*YOUR INSTRUCTIONS*:
In this exercise, every entry is to be transcribed exactly as written.

Saved entries
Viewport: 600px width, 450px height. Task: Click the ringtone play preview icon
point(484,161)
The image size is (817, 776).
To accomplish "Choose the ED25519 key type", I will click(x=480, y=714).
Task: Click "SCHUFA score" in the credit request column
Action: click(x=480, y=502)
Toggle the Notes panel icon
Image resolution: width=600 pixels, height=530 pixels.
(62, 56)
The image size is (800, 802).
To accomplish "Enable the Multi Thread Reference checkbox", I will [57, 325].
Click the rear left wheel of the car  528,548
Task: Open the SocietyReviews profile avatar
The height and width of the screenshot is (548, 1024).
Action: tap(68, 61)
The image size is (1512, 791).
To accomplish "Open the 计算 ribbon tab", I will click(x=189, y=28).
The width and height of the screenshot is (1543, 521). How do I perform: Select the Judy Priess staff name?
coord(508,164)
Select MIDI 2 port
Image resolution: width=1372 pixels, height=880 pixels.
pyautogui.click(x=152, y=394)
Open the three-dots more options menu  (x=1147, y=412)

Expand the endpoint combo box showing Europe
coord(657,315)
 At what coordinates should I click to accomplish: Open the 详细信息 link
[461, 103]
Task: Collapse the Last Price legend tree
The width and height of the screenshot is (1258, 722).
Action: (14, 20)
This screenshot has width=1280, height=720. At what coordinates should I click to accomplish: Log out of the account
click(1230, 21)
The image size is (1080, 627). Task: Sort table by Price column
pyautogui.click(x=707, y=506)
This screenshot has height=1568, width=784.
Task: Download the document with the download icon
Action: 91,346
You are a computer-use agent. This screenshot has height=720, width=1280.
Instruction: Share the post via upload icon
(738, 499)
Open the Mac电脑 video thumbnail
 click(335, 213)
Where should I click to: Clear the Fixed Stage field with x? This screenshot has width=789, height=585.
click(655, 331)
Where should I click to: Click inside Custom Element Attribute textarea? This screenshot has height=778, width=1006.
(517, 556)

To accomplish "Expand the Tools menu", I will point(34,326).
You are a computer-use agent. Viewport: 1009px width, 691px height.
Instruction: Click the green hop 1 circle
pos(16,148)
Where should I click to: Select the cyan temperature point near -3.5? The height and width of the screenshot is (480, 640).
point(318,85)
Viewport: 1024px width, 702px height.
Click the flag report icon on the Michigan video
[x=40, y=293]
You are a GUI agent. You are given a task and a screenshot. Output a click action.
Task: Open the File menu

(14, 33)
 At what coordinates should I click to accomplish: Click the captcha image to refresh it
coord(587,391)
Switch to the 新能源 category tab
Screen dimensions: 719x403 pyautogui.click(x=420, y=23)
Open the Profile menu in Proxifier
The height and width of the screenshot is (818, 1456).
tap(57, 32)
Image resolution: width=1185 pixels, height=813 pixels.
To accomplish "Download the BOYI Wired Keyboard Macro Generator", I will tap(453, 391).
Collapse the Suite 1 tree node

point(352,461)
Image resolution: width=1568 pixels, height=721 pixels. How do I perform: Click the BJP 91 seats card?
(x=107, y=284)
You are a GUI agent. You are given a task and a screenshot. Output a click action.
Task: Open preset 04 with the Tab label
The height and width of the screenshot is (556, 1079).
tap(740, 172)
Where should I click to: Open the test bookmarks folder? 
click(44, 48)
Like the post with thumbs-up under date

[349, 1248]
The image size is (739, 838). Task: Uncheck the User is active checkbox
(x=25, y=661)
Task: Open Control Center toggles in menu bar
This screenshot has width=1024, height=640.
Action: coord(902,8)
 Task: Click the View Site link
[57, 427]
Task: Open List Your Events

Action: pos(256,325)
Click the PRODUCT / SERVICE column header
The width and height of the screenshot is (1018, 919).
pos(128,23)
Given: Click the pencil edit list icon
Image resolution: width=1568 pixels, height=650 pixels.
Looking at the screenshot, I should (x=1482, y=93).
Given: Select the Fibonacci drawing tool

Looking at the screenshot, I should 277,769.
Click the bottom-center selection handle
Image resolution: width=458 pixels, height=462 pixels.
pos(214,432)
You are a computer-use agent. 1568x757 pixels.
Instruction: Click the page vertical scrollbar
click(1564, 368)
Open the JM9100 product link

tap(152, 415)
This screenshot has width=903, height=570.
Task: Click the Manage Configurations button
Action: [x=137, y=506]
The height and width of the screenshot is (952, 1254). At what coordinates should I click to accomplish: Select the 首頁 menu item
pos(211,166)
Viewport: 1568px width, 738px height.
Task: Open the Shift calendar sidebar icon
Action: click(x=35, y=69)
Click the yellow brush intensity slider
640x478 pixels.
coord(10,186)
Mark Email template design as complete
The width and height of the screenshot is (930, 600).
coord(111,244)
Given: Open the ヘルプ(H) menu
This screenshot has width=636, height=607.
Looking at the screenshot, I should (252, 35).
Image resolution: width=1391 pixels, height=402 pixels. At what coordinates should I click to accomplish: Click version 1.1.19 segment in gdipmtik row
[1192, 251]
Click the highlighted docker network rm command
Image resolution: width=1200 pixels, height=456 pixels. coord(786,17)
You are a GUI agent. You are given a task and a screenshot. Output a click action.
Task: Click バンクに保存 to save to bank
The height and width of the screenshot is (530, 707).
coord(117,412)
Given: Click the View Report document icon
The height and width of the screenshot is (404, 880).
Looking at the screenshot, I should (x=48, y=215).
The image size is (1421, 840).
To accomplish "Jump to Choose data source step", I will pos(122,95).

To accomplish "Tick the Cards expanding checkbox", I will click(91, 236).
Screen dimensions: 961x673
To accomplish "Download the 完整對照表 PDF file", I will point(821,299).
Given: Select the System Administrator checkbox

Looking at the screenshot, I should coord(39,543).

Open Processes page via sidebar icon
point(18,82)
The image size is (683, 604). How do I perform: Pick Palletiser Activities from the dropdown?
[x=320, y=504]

*RESULT OF THIS EXERCISE*:
Viewport: 600px width, 450px height. Task: Click the ringtone play preview icon
point(484,161)
The image size is (817, 776).
To accomplish "Choose the ED25519 key type", I will click(x=480, y=714).
Task: Click "SCHUFA score" in the credit request column
Action: click(x=480, y=502)
Toggle the Notes panel icon
Image resolution: width=600 pixels, height=530 pixels.
(62, 56)
The image size is (800, 802).
To accomplish "Enable the Multi Thread Reference checkbox", I will [57, 325].
Click the rear left wheel of the car  528,548
Task: Open the SocietyReviews profile avatar
The height and width of the screenshot is (548, 1024).
Action: tap(68, 61)
The image size is (1512, 791).
To accomplish "Open the 计算 ribbon tab", I will click(x=189, y=28).
The width and height of the screenshot is (1543, 521). How do I perform: Select the Judy Priess staff name?
coord(508,164)
Select MIDI 2 port
Image resolution: width=1372 pixels, height=880 pixels.
pyautogui.click(x=152, y=394)
Open the three-dots more options menu  (x=1147, y=412)

Expand the endpoint combo box showing Europe
coord(657,315)
 At what coordinates should I click to accomplish: Open the 详细信息 link
[461, 103]
Task: Collapse the Last Price legend tree
The width and height of the screenshot is (1258, 722).
Action: (14, 20)
This screenshot has width=1280, height=720. At what coordinates should I click to accomplish: Log out of the account
click(1230, 21)
The image size is (1080, 627). Task: Sort table by Price column
pyautogui.click(x=707, y=506)
This screenshot has height=1568, width=784.
Task: Download the document with the download icon
Action: 91,346
You are a computer-use agent. This screenshot has height=720, width=1280.
Instruction: Share the post via upload icon
(738, 499)
Open the Mac电脑 video thumbnail
 click(335, 213)
Where should I click to: Clear the Fixed Stage field with x? This screenshot has width=789, height=585.
click(655, 331)
Where should I click to: Click inside Custom Element Attribute textarea? This screenshot has height=778, width=1006.
(517, 556)

To accomplish "Expand the Tools menu", I will point(34,326).
You are a computer-use agent. Viewport: 1009px width, 691px height.
Instruction: Click the green hop 1 circle
pos(16,148)
Where should I click to: Select the cyan temperature point near -3.5? The height and width of the screenshot is (480, 640).
point(318,85)
Viewport: 1024px width, 702px height.
Click the flag report icon on the Michigan video
[x=40, y=293]
You are a GUI agent. You are given a task and a screenshot. Output a click action.
Task: Open the File menu

(14, 33)
 At what coordinates should I click to accomplish: Click the captcha image to refresh it
coord(587,391)
Switch to the 新能源 category tab
Screen dimensions: 719x403 pyautogui.click(x=420, y=23)
Open the Profile menu in Proxifier
The height and width of the screenshot is (818, 1456).
tap(57, 32)
Image resolution: width=1185 pixels, height=813 pixels.
To accomplish "Download the BOYI Wired Keyboard Macro Generator", I will tap(453, 391).
Collapse the Suite 1 tree node

point(352,461)
Image resolution: width=1568 pixels, height=721 pixels. How do I perform: Click the BJP 91 seats card?
(x=107, y=284)
You are a GUI agent. You are given a task and a screenshot. Output a click action.
Task: Open preset 04 with the Tab label
The height and width of the screenshot is (556, 1079).
tap(740, 172)
Where should I click to: Open the test bookmarks folder? 
click(44, 48)
Like the post with thumbs-up under date

[349, 1248]
The image size is (739, 838). Task: Uncheck the User is active checkbox
(x=25, y=661)
Task: Open Control Center toggles in menu bar
This screenshot has width=1024, height=640.
Action: coord(902,8)
 Task: Click the View Site link
[57, 427]
Task: Open List Your Events

Action: pos(256,325)
Click the PRODUCT / SERVICE column header
The width and height of the screenshot is (1018, 919).
pos(128,23)
Given: Click the pencil edit list icon
Image resolution: width=1568 pixels, height=650 pixels.
Looking at the screenshot, I should (x=1482, y=93).
Given: Select the Fibonacci drawing tool

Looking at the screenshot, I should 277,769.
Click the bottom-center selection handle
Image resolution: width=458 pixels, height=462 pixels.
pos(214,432)
You are a computer-use agent. 1568x757 pixels.
Instruction: Click the page vertical scrollbar
click(1564, 368)
Open the JM9100 product link

tap(152, 415)
This screenshot has width=903, height=570.
Task: Click the Manage Configurations button
Action: [x=137, y=506]
The height and width of the screenshot is (952, 1254). At what coordinates should I click to accomplish: Select the 首頁 menu item
pos(211,166)
Viewport: 1568px width, 738px height.
Task: Open the Shift calendar sidebar icon
Action: click(x=35, y=69)
Click the yellow brush intensity slider
640x478 pixels.
coord(10,186)
Mark Email template design as complete
The width and height of the screenshot is (930, 600).
coord(111,244)
Given: Open the ヘルプ(H) menu
This screenshot has width=636, height=607.
Looking at the screenshot, I should (252, 35).
Image resolution: width=1391 pixels, height=402 pixels. At what coordinates should I click to accomplish: Click version 1.1.19 segment in gdipmtik row
[1192, 251]
Click the highlighted docker network rm command
Image resolution: width=1200 pixels, height=456 pixels. coord(786,17)
You are a GUI agent. You are given a task and a screenshot. Output a click action.
Task: Click バンクに保存 to save to bank
The height and width of the screenshot is (530, 707).
coord(117,412)
Given: Click the View Report document icon
The height and width of the screenshot is (404, 880).
Looking at the screenshot, I should (x=48, y=215).
The image size is (1421, 840).
To accomplish "Jump to Choose data source step", I will pos(122,95).

To accomplish "Tick the Cards expanding checkbox", I will click(91, 236).
Screen dimensions: 961x673
To accomplish "Download the 完整對照表 PDF file", I will point(821,299).
Given: Select the System Administrator checkbox

Looking at the screenshot, I should coord(39,543).

Open Processes page via sidebar icon
point(18,82)
The image size is (683, 604). How do I perform: Pick Palletiser Activities from the dropdown?
[x=320, y=504]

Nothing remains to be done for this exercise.